Digital Greetings and Webisodes: George White of EyePoxy Gives Writing Tips by Holly Davis

Your best friend’s birthday is today. Chances are, instead of going to a store to buy a card, you’ll shop the Web for a digital card. Once the card is sent, you may visit your favorite film site to watch an animated short—a webisode. Who produces this digital material? Where does a freelance writer start to break into these genres?

George White has some answers. George spent three years as General Manager of Bullseye Productions, a division of Gibson Greetings, where his responsibilities included the development and marketing of digital greetings. Upon leaving Gibson, George became the founder and president of EyePoxy, a developer of syndicated online entertainment in the form of digital greetings and webisodes.

Let’s talk first about digital greetings. Some are static and some are animated. Would you comment on the two types?
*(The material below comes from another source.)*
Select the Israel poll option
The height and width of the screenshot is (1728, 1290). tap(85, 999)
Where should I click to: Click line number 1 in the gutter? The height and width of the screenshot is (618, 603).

EyePoxy can do GIFs, which is the computer format used for static cards, but the market has definitely moved to animated greetings. That’s what consumers want, so that’s what the sites that feature digital greetings want to have. I think we’ve only made one GIF since we started.
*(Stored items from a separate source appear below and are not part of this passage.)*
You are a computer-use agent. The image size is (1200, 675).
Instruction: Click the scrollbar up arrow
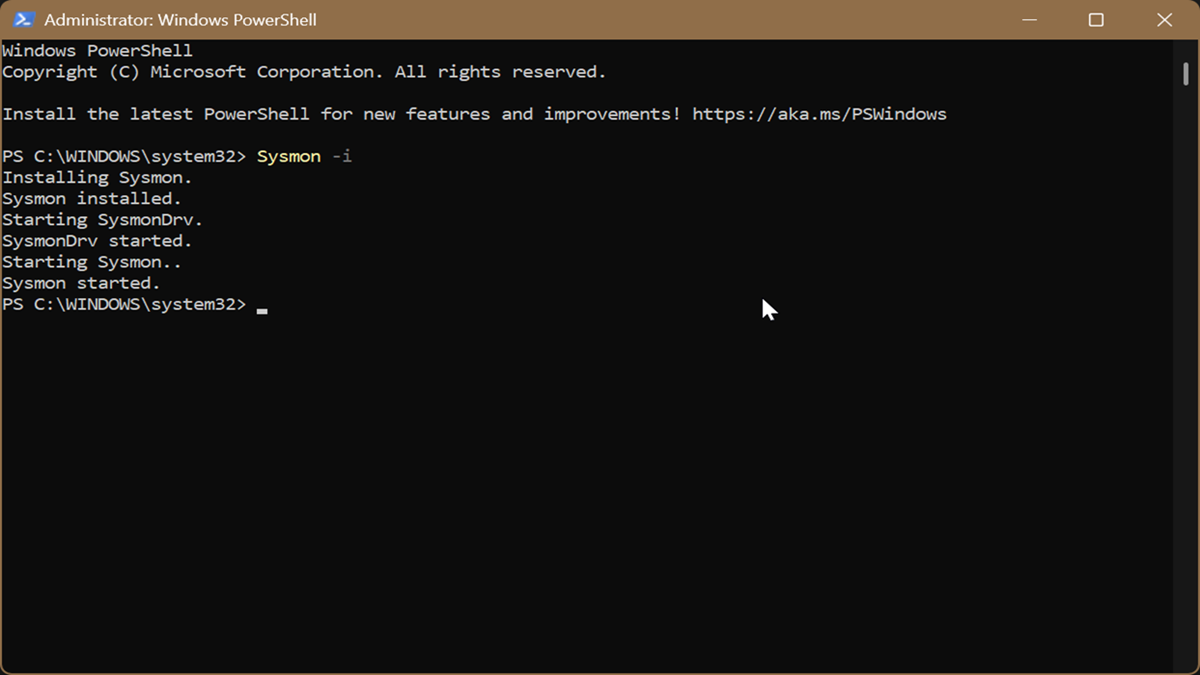[x=1185, y=50]
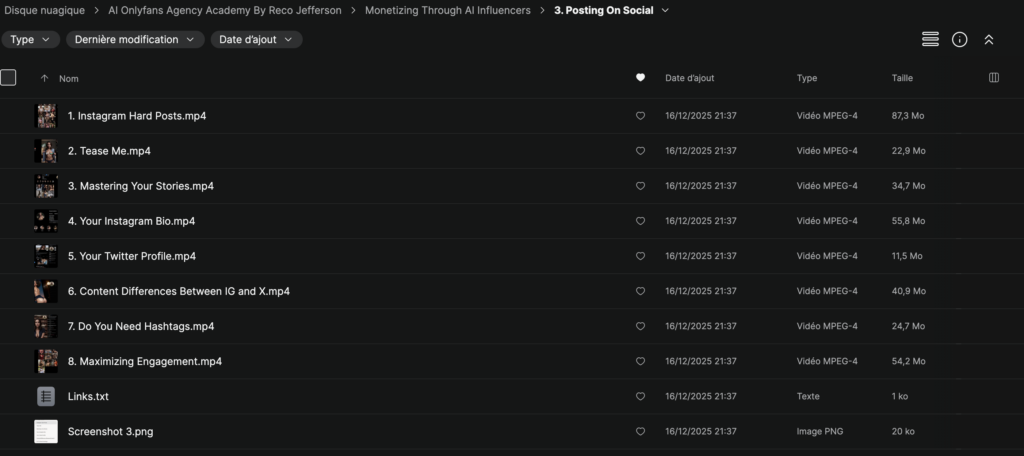Go to Monetizing Through AI Influencers breadcrumb
This screenshot has width=1024, height=456.
click(448, 11)
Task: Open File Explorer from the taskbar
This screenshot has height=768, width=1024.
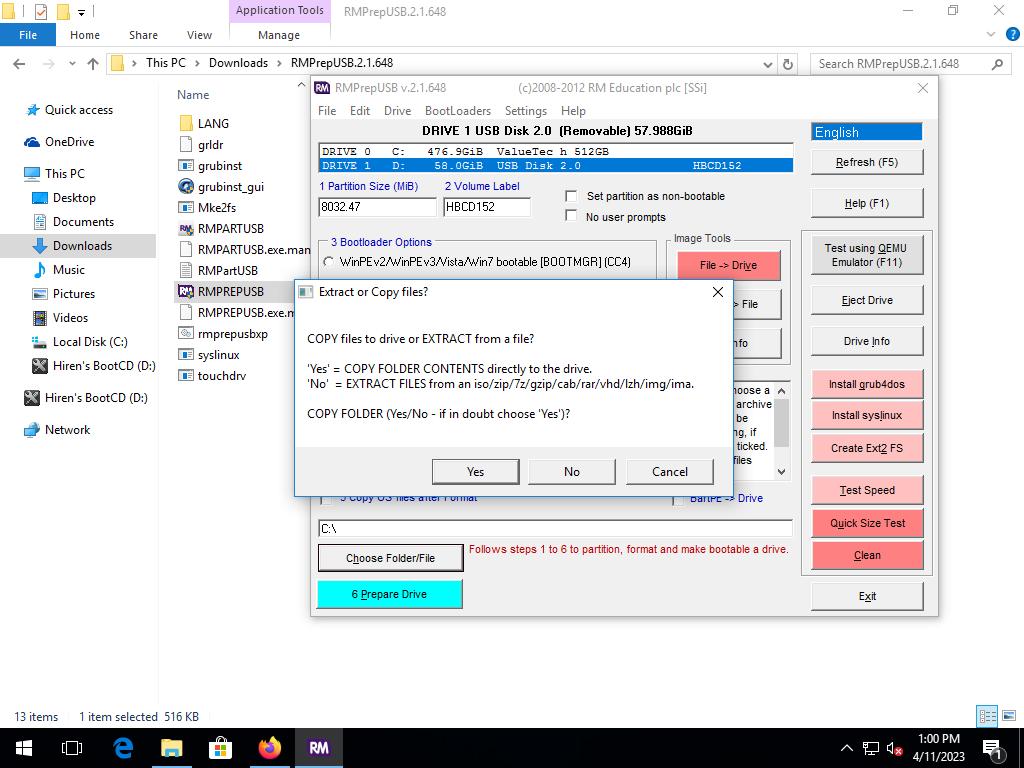Action: [x=171, y=747]
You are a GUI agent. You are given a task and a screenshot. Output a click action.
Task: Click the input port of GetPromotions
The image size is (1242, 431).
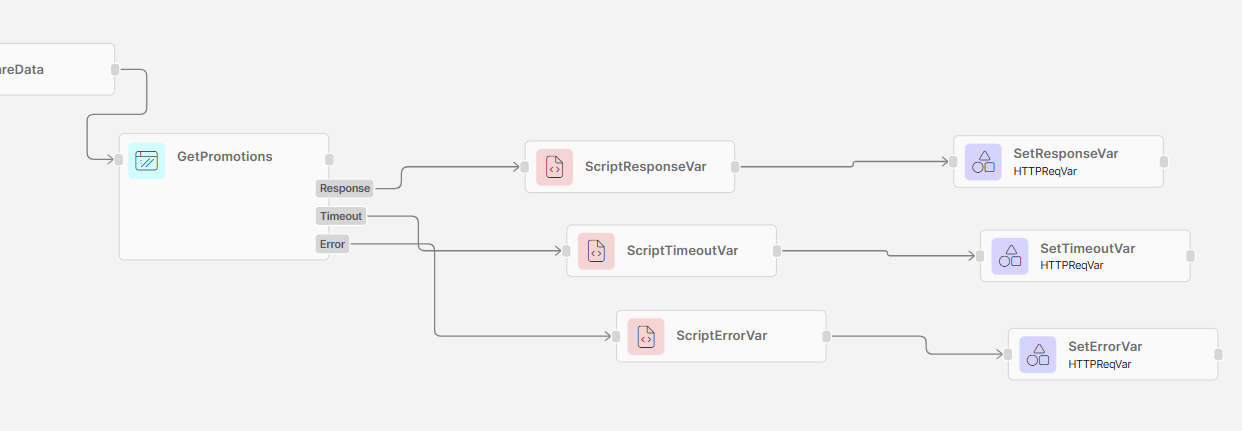(x=118, y=159)
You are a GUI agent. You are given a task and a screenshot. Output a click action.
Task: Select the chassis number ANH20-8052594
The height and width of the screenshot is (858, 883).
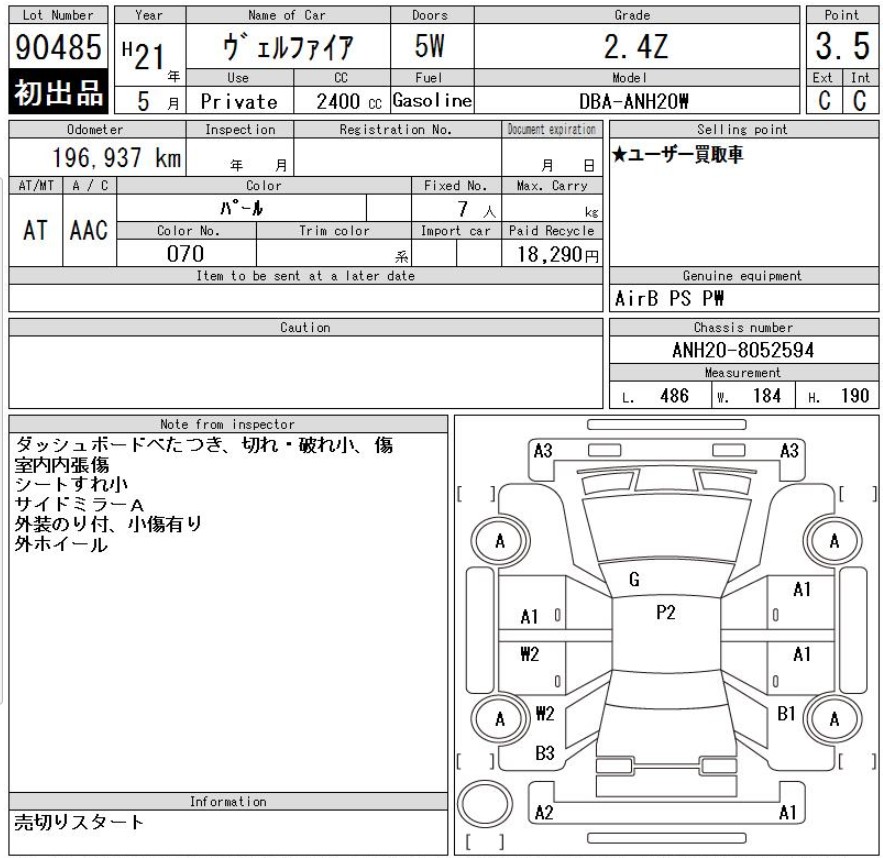(x=742, y=351)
How does animated card writing differ from static digital card writing?

The writing is a lot different for paper cards versus static greetings versus animated greetings. You need to write with the medium in mind. Static cards use one screen, so you can’t build to suspense, you can’t build to a joke, you can’t build to anything. With animated greetings you have things going on, so you don’t just have a set-up and a punch line. You can build towards a surprise ending, humor—anything you want. Things change. Objects come and go. Objects do things. You can make the card interactive. The possibilities are limited only by your imagination. We do an interactive Halloween greeting that starts with a bunch of pumpkins. Any time you click on a pumpkin, a different character pops out. You might get the card and click the pumpkins in one order, and I might click on them in a different order. The greeting is different for each person.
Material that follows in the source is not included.